IIRC, the change that occurred lately -- maybe in 08 or 09 ? -- did
not change WTIC's operation. Rather, it was a decision of some sort
from the FCC that said WTIC is not entitled to protection of its
skywave signal while operating non-directional after sunset beyond the
skywave contour it would have if it were already operating on its
night pattern. I think this involved the FCC approving an application
from a small station somewhere in the Midwest?

I don't know whether the FCC gave any reason for, in effect, a
decision that contradicts 70 years of its own precedent without a
full-scale procedure. Oh, but that's just me . . .

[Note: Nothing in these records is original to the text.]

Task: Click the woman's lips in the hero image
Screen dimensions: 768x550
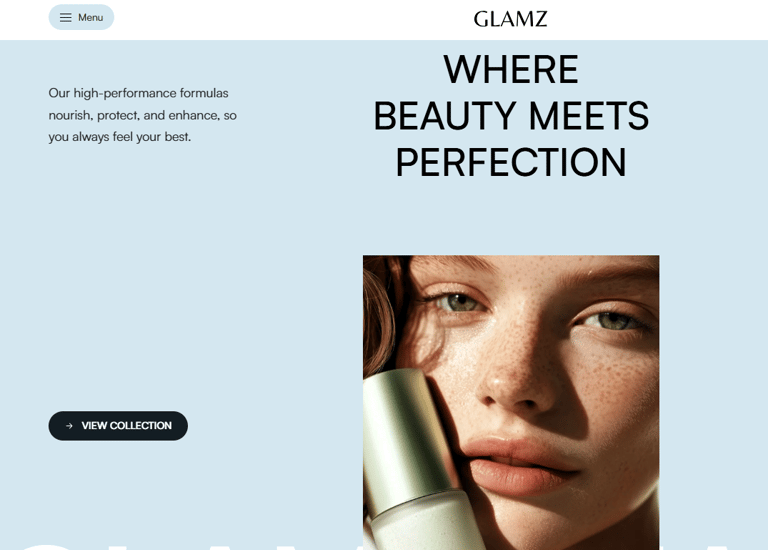Action: pos(519,466)
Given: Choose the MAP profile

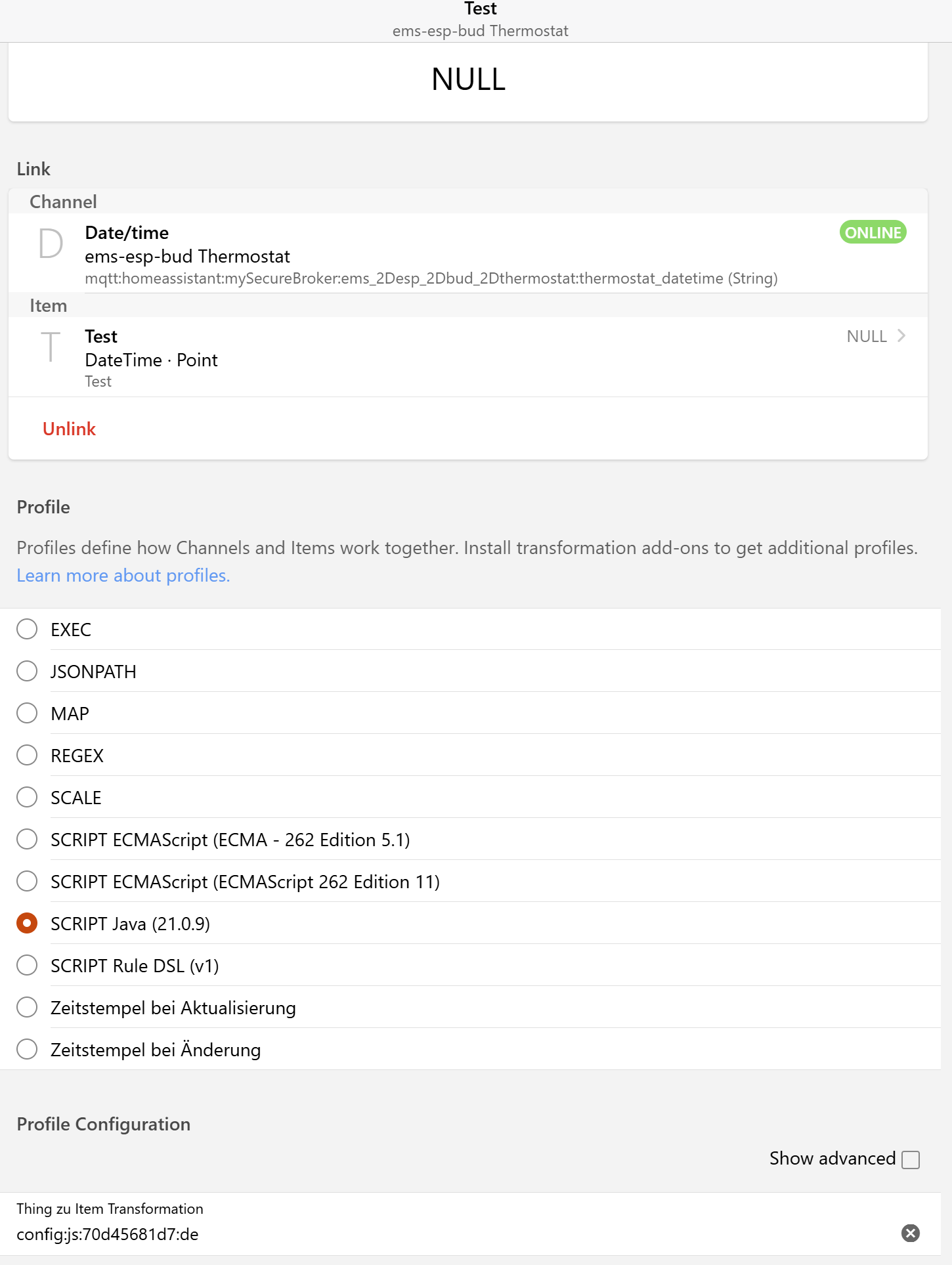Looking at the screenshot, I should pyautogui.click(x=27, y=713).
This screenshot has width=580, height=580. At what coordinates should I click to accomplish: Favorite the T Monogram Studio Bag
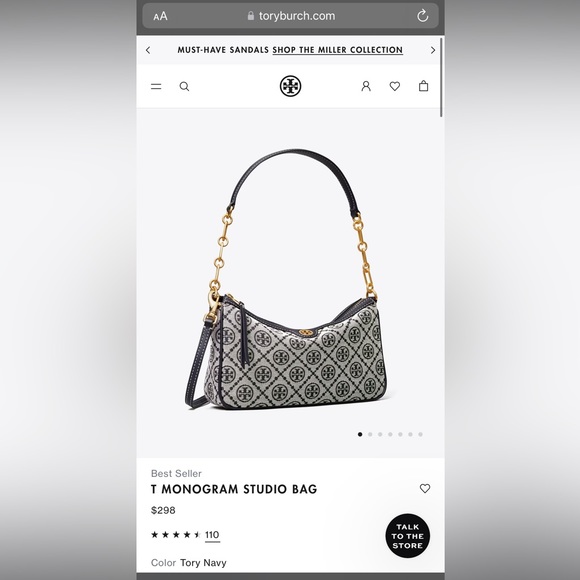(x=425, y=489)
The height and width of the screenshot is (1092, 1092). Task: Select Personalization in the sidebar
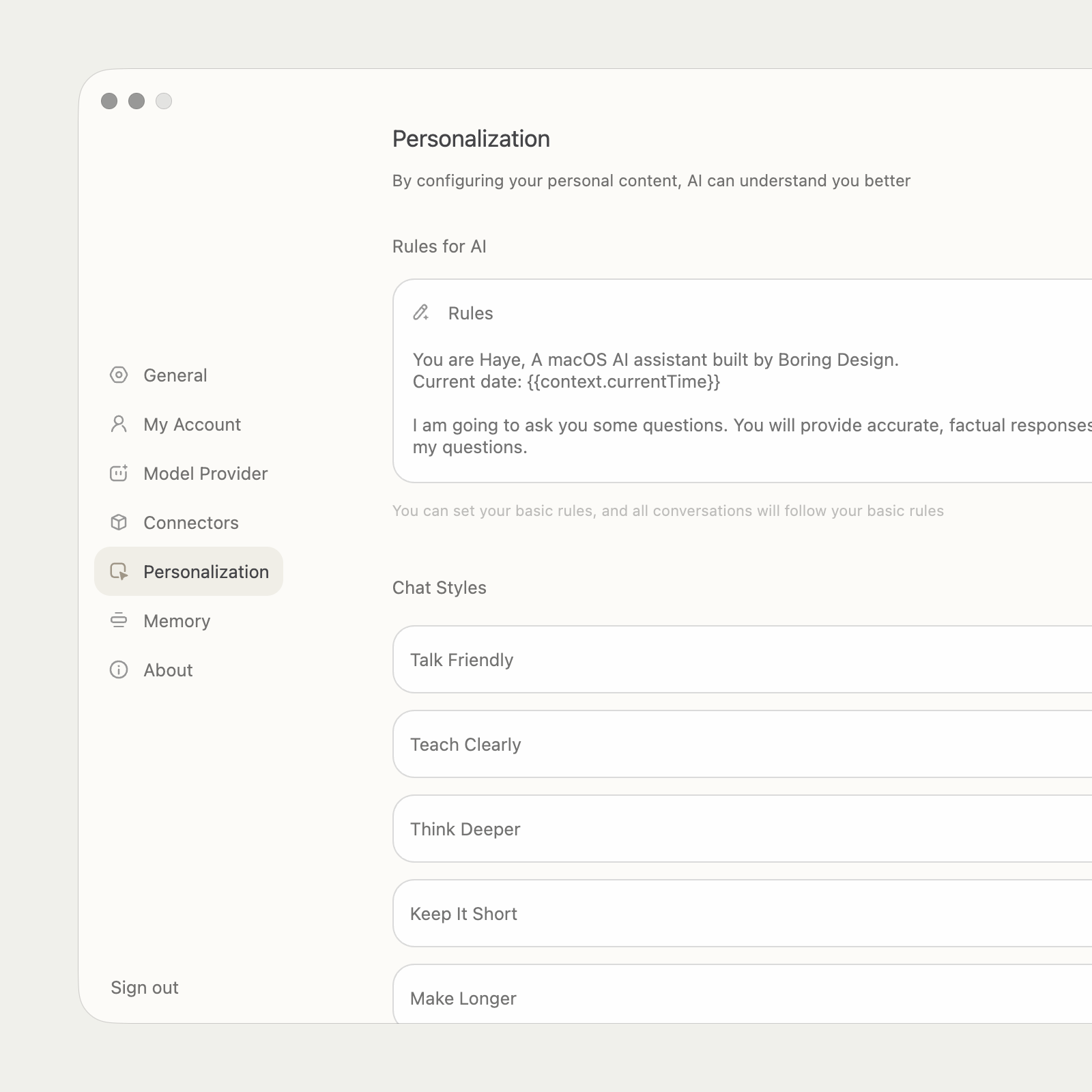click(205, 571)
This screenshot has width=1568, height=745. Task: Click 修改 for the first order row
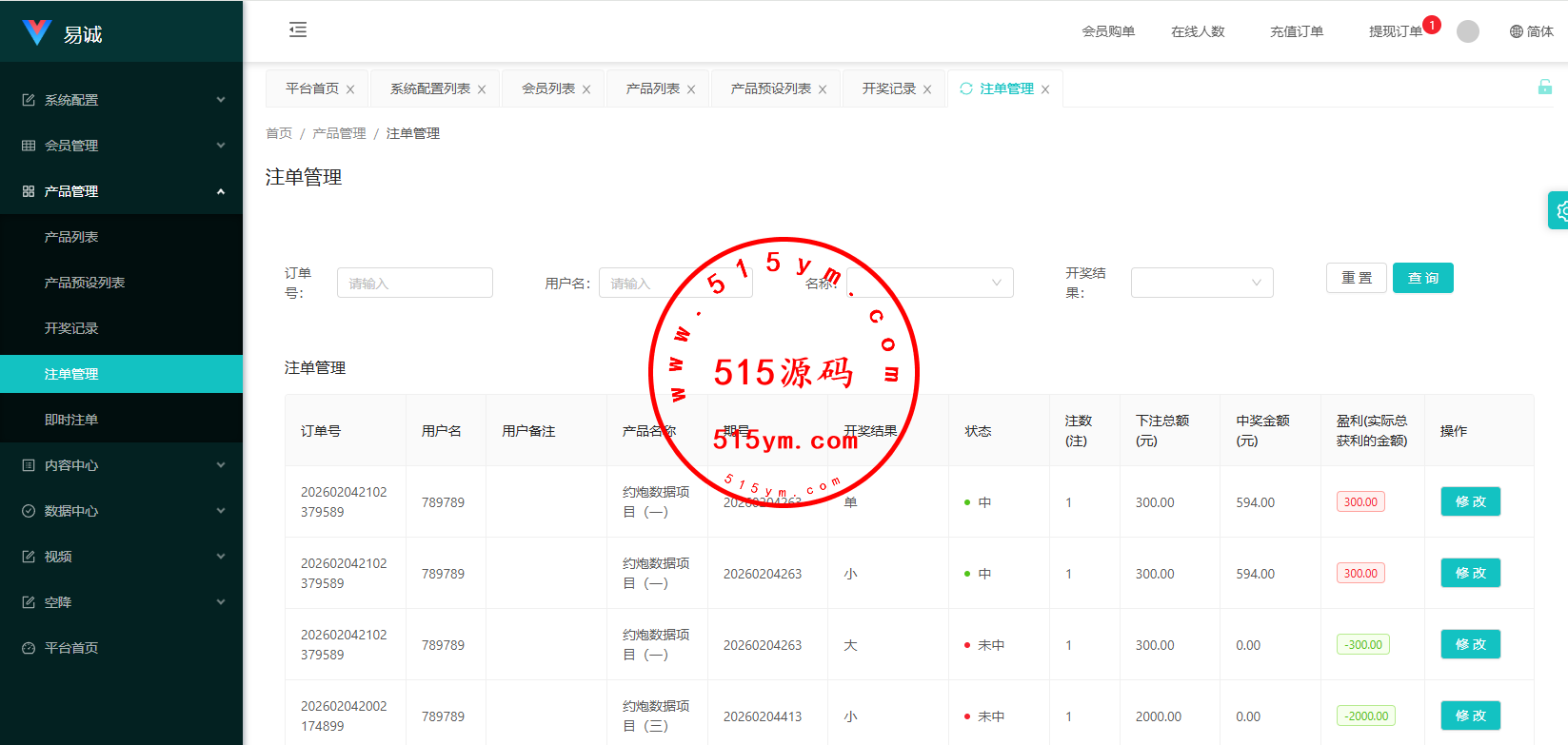(1470, 501)
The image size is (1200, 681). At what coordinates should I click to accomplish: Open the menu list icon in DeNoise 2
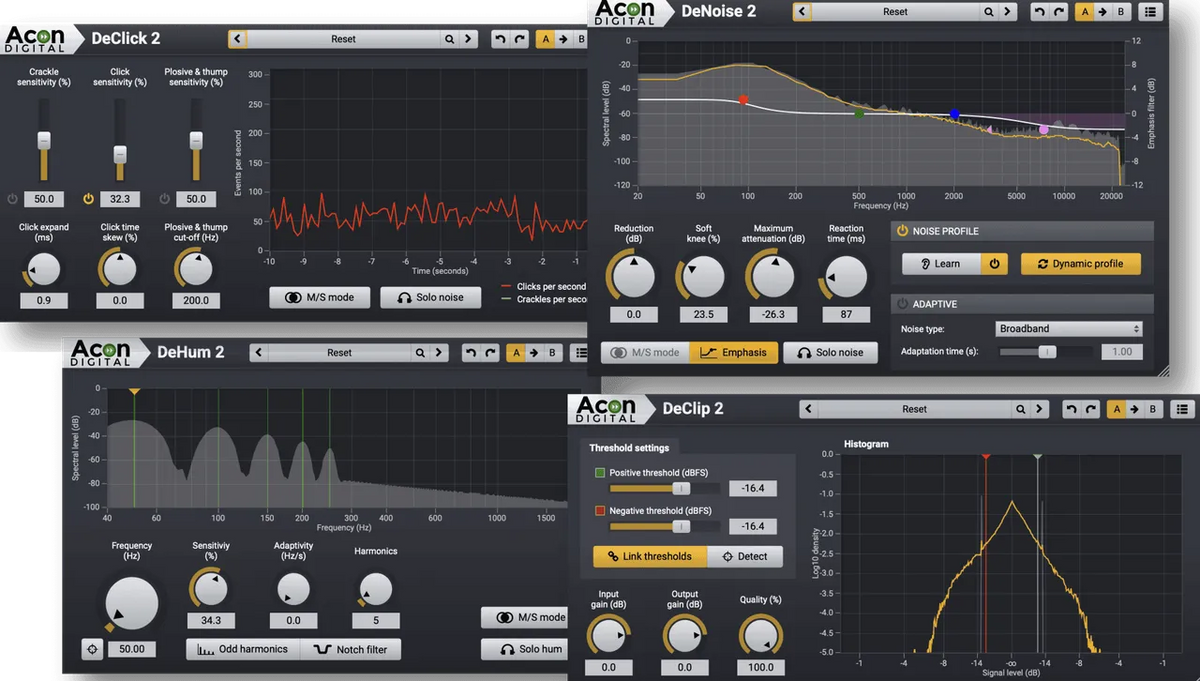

I suppose it was just being consistent, really, in following on its 40
years of trashing the original I-A and I-B channels in this small,
individual case. Because WTIC's license is unique (although KFAB,
1110, Omaha, switching back to non-directional at sunrise at WBT,
Charlotte, is a sort of mirror image), this narrow question just
probably never was raised until now.